━━━━━ Material for the task ━━━━━

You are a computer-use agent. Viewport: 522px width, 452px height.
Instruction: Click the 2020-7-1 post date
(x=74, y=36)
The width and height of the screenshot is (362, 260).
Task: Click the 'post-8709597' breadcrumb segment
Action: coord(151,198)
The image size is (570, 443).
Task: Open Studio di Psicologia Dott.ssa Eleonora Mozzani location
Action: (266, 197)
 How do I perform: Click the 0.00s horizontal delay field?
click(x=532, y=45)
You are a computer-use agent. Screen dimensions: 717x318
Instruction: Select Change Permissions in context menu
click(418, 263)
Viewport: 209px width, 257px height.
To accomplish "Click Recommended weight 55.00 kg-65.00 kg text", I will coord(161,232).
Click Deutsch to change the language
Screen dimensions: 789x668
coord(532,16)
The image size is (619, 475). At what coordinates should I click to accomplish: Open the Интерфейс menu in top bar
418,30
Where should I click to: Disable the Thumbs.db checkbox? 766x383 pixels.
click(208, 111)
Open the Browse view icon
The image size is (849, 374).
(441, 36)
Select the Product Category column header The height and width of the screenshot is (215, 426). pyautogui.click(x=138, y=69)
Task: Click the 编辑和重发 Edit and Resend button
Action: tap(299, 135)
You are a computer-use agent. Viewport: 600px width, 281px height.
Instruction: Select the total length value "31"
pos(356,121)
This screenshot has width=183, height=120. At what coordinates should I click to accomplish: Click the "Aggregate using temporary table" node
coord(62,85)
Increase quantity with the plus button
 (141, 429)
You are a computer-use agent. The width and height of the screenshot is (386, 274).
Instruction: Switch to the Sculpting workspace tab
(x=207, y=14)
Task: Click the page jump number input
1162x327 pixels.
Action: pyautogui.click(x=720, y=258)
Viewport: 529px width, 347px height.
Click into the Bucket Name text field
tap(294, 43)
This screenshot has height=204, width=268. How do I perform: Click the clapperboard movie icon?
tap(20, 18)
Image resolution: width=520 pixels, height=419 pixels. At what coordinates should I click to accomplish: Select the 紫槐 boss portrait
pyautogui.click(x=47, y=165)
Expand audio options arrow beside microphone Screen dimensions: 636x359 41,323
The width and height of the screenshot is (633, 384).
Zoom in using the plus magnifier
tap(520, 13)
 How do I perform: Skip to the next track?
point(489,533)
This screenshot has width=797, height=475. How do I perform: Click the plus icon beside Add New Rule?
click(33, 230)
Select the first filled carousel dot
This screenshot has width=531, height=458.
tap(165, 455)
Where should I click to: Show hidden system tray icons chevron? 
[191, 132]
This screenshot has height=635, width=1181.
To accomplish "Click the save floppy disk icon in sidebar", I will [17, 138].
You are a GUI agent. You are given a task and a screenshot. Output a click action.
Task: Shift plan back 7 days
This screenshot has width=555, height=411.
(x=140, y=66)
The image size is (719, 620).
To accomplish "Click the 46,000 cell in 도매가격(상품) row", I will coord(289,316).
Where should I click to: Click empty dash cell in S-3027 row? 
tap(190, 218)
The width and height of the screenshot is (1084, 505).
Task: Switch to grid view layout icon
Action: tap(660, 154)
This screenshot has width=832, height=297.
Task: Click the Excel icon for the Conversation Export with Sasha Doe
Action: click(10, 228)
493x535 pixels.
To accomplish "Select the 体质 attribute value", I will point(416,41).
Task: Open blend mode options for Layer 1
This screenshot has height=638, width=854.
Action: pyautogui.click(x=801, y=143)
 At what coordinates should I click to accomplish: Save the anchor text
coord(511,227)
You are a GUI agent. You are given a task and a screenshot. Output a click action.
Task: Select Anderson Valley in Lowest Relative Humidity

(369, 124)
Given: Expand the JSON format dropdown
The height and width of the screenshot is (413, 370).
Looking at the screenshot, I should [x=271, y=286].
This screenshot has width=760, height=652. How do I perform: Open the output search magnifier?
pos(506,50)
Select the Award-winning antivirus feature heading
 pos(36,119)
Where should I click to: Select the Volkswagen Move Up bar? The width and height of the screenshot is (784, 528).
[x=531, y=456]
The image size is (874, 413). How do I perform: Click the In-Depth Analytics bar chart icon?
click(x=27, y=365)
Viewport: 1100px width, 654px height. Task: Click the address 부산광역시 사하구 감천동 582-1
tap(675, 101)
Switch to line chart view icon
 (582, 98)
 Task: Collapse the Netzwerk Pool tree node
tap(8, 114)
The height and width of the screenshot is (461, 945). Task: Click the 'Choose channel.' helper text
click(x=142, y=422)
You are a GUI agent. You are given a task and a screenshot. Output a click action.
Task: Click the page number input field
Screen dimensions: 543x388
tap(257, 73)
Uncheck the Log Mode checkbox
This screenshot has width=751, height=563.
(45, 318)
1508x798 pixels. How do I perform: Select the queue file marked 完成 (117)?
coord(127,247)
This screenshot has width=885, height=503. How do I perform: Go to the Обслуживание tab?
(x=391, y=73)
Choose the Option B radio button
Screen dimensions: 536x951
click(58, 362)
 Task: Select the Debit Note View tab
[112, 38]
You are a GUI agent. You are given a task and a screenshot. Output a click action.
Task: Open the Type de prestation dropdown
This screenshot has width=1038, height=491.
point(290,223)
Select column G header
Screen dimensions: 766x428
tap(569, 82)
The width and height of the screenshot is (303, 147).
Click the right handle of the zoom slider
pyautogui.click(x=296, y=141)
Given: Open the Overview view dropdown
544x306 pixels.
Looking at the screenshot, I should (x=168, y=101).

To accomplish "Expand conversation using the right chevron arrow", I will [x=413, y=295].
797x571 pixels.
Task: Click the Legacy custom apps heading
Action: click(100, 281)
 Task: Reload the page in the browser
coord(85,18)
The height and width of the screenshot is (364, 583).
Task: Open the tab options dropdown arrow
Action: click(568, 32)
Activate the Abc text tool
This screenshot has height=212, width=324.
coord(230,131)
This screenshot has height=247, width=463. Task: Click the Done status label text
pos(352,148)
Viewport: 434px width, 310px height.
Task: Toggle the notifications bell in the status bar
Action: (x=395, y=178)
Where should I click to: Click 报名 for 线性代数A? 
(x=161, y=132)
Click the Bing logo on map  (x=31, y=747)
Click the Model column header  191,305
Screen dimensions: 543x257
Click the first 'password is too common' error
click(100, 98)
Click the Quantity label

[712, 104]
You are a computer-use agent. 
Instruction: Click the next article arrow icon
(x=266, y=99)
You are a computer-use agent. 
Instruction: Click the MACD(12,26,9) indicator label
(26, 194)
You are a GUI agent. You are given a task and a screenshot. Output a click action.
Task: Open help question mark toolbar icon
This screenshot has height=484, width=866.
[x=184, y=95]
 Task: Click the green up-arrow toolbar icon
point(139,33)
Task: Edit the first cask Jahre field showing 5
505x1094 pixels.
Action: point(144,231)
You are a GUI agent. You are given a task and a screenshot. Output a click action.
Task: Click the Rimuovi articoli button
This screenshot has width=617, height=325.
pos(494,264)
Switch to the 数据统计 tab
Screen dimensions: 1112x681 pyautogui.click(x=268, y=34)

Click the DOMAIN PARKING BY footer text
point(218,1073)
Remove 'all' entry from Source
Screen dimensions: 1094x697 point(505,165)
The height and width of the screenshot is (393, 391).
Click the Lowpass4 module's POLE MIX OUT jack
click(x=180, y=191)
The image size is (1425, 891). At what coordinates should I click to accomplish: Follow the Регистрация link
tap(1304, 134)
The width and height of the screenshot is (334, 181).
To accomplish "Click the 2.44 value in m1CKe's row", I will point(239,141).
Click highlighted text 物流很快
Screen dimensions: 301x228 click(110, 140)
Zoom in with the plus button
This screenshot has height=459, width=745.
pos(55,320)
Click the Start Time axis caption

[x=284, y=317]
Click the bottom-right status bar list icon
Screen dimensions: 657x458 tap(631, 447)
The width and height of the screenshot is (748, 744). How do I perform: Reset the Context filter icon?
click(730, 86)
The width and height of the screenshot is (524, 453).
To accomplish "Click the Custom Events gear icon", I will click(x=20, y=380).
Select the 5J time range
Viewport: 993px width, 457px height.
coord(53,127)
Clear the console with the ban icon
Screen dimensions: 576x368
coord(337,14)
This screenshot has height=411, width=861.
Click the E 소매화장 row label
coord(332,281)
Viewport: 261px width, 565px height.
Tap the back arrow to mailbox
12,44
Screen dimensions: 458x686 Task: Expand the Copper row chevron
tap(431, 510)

━━━━━

**What is needed:** Could you set down, word for word, only the lines above from the line with "This screenshot has height=204, width=268." to the line with "Given: Expand the JSON format dropdown", including both?

**Written answer:**
This screenshot has height=204, width=268. How do I perform: Click the clapperboard movie icon?
tap(20, 18)
Image resolution: width=520 pixels, height=419 pixels. At what coordinates should I click to accomplish: Select the 紫槐 boss portrait
pyautogui.click(x=47, y=165)
Expand audio options arrow beside microphone Screen dimensions: 636x359 41,323
The width and height of the screenshot is (633, 384).
Zoom in using the plus magnifier
tap(520, 13)
 How do I perform: Skip to the next track?
point(489,533)
This screenshot has width=797, height=475. How do I perform: Click the plus icon beside Add New Rule?
click(33, 230)
Select the first filled carousel dot
This screenshot has width=531, height=458.
tap(165, 455)
Where should I click to: Show hidden system tray icons chevron? 
[191, 132]
This screenshot has height=635, width=1181.
To accomplish "Click the save floppy disk icon in sidebar", I will [17, 138].
You are a GUI agent. You are given a task and a screenshot. Output a click action.
Task: Shift plan back 7 days
This screenshot has width=555, height=411.
(x=140, y=66)
The image size is (719, 620).
To accomplish "Click the 46,000 cell in 도매가격(상품) row", I will coord(289,316).
Where should I click to: Click empty dash cell in S-3027 row? 
tap(190, 218)
The width and height of the screenshot is (1084, 505).
Task: Switch to grid view layout icon
Action: tap(660, 154)
This screenshot has width=832, height=297.
Task: Click the Excel icon for the Conversation Export with Sasha Doe
Action: click(10, 228)
493x535 pixels.
To accomplish "Select the 体质 attribute value", I will point(416,41).
Task: Open blend mode options for Layer 1
This screenshot has height=638, width=854.
Action: pyautogui.click(x=801, y=143)
 At what coordinates should I click to accomplish: Save the anchor text
coord(511,227)
You are a GUI agent. You are given a task and a screenshot. Output a click action.
Task: Select Anderson Valley in Lowest Relative Humidity

(369, 124)
Given: Expand the JSON format dropdown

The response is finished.